Giving the dismissal this effect requires caution, however, if it is a penalty for want of prosecution or for failure to comply with the rules or with court orders. Indeed, there are constitutional limitations upon the power of a court, even in aid of its own valid processes, to dismiss an action without affording a party the opportunity for a hearing on the merits of his cause and it is for this reason that the appellate courts very carefully scrutinize dismissals with prejudice made on these grounds and have allowed dismissal with prejudice only in the face of a clear record of delay or contumacious conduct by the plaintiff or upon a serious showing of willful default. 9 Wright & Miller, Federal Practice and Procedure: Civil, § 2369 at 193-195 (1971). To be sure, it is the law of this circuit that Rule 41(b) dismissals should be reserved for cases where there is a clear record of delay or contumacious conduct by the plaintiff and it is necessary for the district courts to consider whether lesser sanctions would better serve the ends of justice. Pickel v. United States, 746 F.2d 176, 182 (3rd Cir. 1984).

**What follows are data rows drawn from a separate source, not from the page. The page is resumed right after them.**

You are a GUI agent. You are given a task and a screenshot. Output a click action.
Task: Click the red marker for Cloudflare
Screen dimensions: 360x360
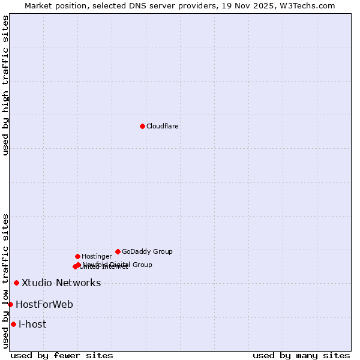click(x=142, y=126)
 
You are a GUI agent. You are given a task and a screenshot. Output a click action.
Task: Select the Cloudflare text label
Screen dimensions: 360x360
click(x=163, y=127)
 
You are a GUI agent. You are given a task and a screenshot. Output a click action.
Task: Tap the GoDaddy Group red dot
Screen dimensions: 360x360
click(x=118, y=251)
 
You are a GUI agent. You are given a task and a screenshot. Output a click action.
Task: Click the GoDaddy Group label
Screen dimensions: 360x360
click(x=147, y=252)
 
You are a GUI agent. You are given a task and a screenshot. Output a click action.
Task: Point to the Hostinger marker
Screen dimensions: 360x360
click(x=77, y=256)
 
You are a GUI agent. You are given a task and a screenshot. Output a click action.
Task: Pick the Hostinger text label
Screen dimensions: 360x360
click(x=97, y=257)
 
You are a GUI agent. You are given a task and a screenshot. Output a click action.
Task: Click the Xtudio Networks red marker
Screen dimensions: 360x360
click(x=16, y=283)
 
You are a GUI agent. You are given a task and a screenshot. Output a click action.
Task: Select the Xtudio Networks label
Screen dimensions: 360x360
click(x=61, y=283)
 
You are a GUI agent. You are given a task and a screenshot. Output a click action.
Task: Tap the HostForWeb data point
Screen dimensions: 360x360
click(x=10, y=304)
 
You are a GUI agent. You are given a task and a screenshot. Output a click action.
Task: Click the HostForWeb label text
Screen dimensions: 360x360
click(x=44, y=305)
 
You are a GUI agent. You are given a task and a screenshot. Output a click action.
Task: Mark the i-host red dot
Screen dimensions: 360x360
click(x=13, y=324)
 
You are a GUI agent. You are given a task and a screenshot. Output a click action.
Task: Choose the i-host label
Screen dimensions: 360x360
click(x=32, y=325)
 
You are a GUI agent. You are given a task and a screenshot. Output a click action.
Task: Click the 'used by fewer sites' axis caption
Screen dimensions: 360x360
click(x=62, y=355)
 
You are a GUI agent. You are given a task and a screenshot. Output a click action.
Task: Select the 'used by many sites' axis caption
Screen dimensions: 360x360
click(x=301, y=355)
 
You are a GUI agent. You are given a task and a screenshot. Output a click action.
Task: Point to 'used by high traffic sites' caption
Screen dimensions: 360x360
click(x=5, y=85)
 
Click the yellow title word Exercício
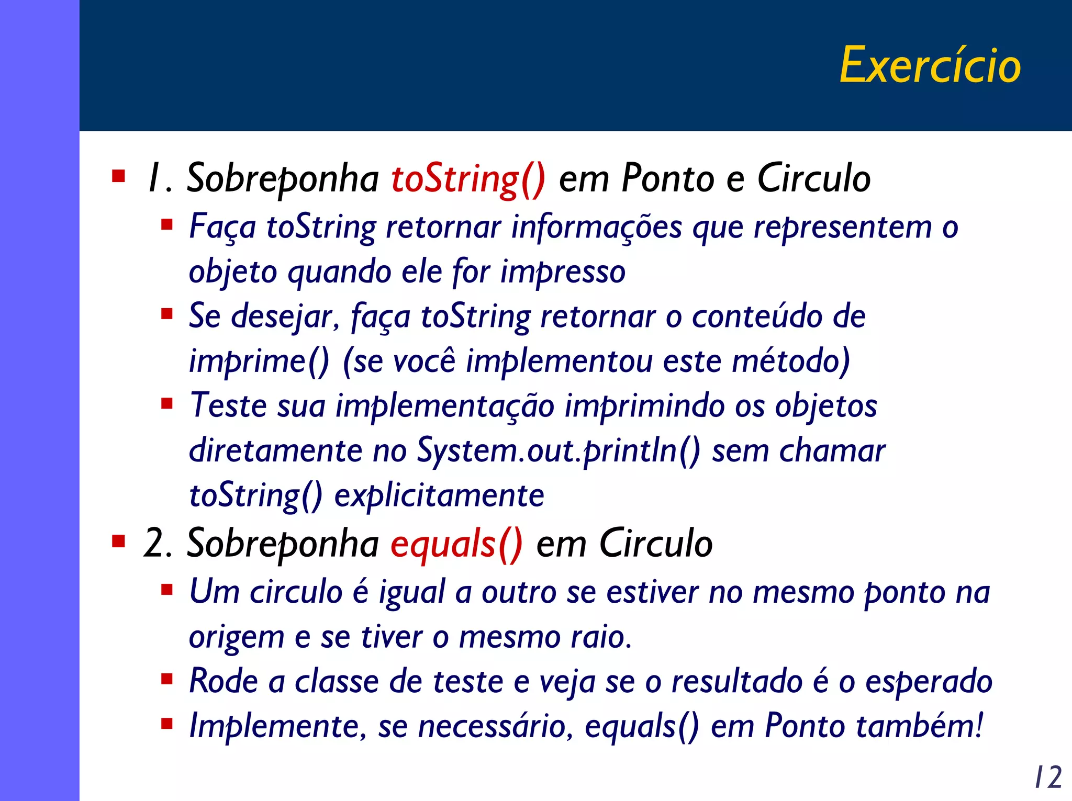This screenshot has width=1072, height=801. (x=930, y=65)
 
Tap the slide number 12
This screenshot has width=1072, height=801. (x=1048, y=777)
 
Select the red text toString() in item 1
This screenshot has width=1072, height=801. (x=468, y=179)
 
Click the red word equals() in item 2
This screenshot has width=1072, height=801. (x=456, y=544)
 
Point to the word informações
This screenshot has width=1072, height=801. (x=597, y=227)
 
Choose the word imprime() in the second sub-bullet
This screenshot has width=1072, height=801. (x=259, y=362)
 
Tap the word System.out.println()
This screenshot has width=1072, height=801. (x=558, y=450)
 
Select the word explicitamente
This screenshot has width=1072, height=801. (x=439, y=495)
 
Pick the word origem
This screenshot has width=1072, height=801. (x=236, y=638)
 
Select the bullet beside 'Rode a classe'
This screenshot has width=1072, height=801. (x=167, y=679)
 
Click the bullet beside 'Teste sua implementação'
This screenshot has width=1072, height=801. (x=167, y=403)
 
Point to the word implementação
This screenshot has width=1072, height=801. (x=445, y=407)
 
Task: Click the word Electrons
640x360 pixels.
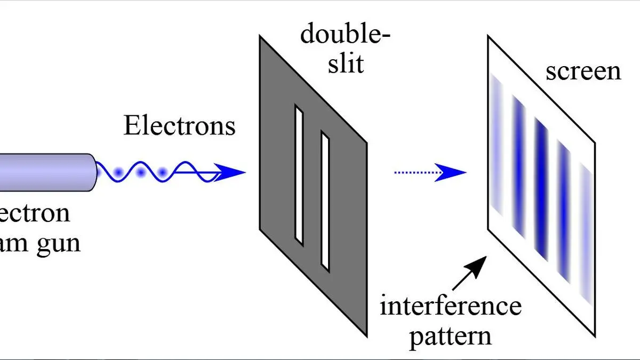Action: [179, 126]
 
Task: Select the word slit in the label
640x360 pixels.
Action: [346, 64]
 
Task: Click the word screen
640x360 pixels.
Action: [583, 71]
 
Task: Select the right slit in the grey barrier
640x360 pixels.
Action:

Viewing the case at bar in the context of all of the foregoing, we initially observe that the plaintiff does not challenge the District of Columbia Court's jurisdiction in the preceding action nor is there any dispute but that the parties and the causes of action are the same in both cases. Thus, the sole issue facing this court now is whether Judge Oberdorfer's March 22, 1993 order granting Amtrak's motion to dismiss constitutes a final judgment on the merits within the meaning of the res judicata doctrine. Although the order is silent as to whether or not the dismissal was with prejudice, its rationale is plainly apparent from the opening paragraph. Specifically, Judge Oberdorfer there opined:
"A January 13, 1993 Order in this matter stated that counsel for plaintiff 'shall, on or before January 29, 1993, enter an appearance in accordance with Local Rule 201(a) or otherwise show cause why this action should not be dismissed for want of prosecution.' Counsel for plaintiff has neither entered an appearance nor otherwise responded to that Order. Meanwhile, defendant has filed a motion to dismiss pursuant to Fed.R.Civ.P. 12(b)(6). plaintiff has not responded to defendant's motion, and the time within which he may respond has expired. Defendant's motion to dismiss may therefore be treated as conceded under Local Rule 108(b) . . ."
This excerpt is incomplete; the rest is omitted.